Malagasy music and musicians have become increasingly known in the West over the past decade due in part to the work of bands such as Tarika but also, in large part, due to the pioneering work of Ben Mandelson and Roger Armstrong’s GlobeStyle record label who travelled to Madagascar back in 1985 to record some of the local music styles. This fine CD is a re-issue of the vinyl release on GlobeStyle from that time featuring Rakoto Frah, the undisputed elder and master of the sodina (pronounced sood’n), the Malagasy traditional end-blown flute. His status is such that he is even celebrated by being featured on a national bank note!
The music that Rakoto Frah plays is based in the Merina traditions of the Central Highlands of Madagascar, and in particular two distinct styles; one deriving from the famadihana ('turning the dead') exhumation and reburial ceremonies, and the other from hiragasy (hira = song, gasy = of Madagascar), a theatrical performance by troupes of players, featuring song, music, dance, proverbs, morality tales and so forth.
Famadihana ceremonies feature troupes of sodina and amponga (a European-derived military-style drum) players. The events are rooted in the immense respect which the Malagasy people show their ancestors, manifesting in day or even week long celebrations of the dead. Far from being sombre or macabre occasions, they are infused with joy and celebration, reflected in the wild, frenetic music that the musicians play for dancing (to please the dead). The famadihana repertoire featured on this release is virtuosic, brash and energetic. As this is music for the outdoors, the CD reflects the volume and tone of the instrumental line-up; key to the achieving the exhilarating, high-energy effect.

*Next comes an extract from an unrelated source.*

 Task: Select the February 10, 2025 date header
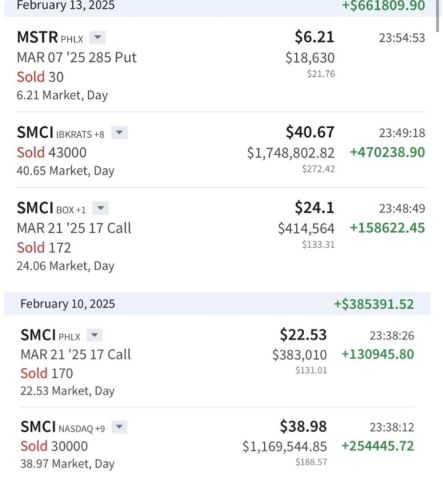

Ceremonies are competitive; judged by the quantity of musicians in a troupe, the prolific output of new tunes and the ability to keep the atmosphere going full pelt for the duration. The events in which this master plays can feature up to 20 flute-players and drummers and Rakoto Frah had apparently created nearly 800 pieces at the time of this recording! Here, however, there are just three sodina players: bright-toned and breathy. Traditionally the flutes, with six finger holes and a thumbhole, were made out of bamboo, but the flutes that Rakoto Frah makes for himself are made out of metal tubing (ski poles are most favoured!) lending a certain harshness to the tone.
The hiragasy tradition is represented here by some distinctive, close harmony vocals of Rakoto Frah’s two young grand-daughters, singing songs on a variety of themes, both serious (relira) and light-hearted (zanakira): from commentaries on behaviour to descriptions of places. The singing is bold and attention-grabbing and again the tempo is upbeat.

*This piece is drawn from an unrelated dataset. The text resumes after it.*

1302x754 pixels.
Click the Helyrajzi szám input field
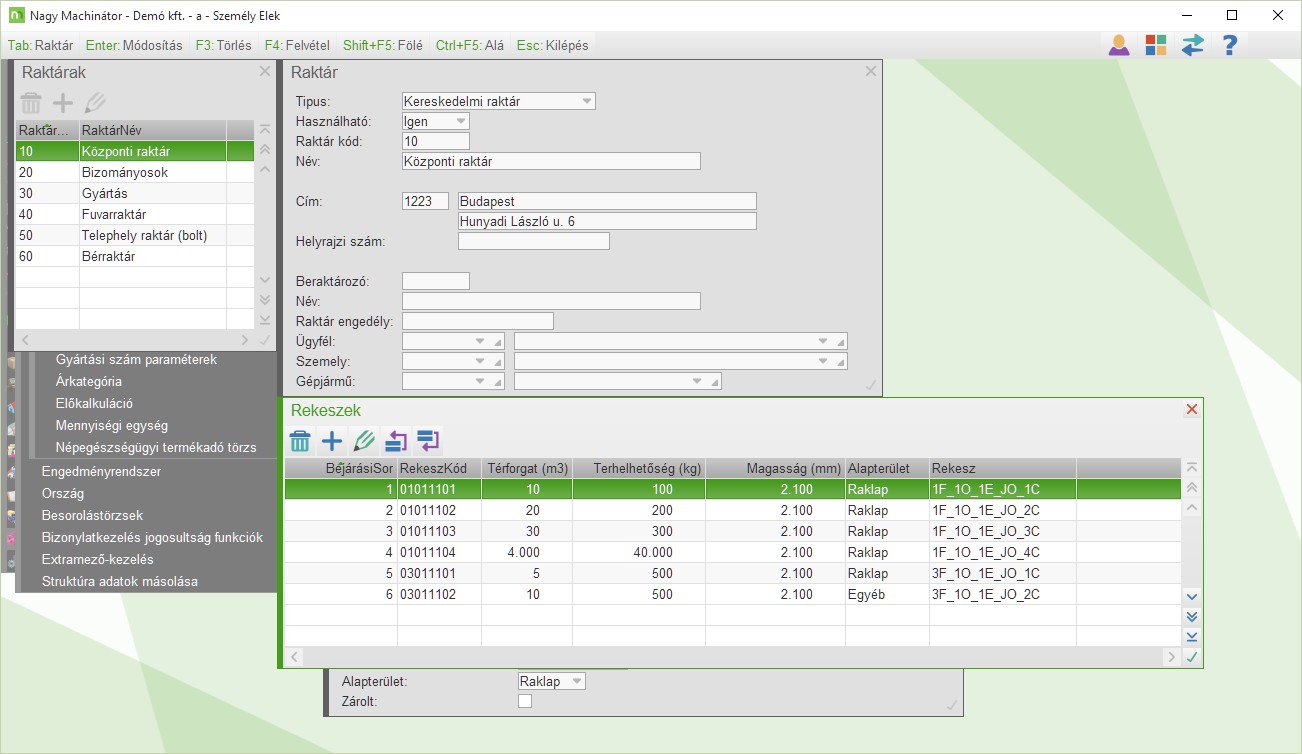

The instrumental pieces are also descriptive, inspired by the environment or social concerns and so forth. As well as the vivacious sodina playing, the line-up features kabosy, a small guitar-like instrument with four to six strings and partial frets, and the rhythm-marking ambio claves.
As a bonus to the original vinyl release, the CD re-release incorporates some excellent revised and expanded sleevenotes (a GlobeStyle trademark) and a bonus track, Dihin Dratsimieloka. This record is for connoisseurs and novices alike. There's no finer introduction to the many-splendoured sounds of Madagascar.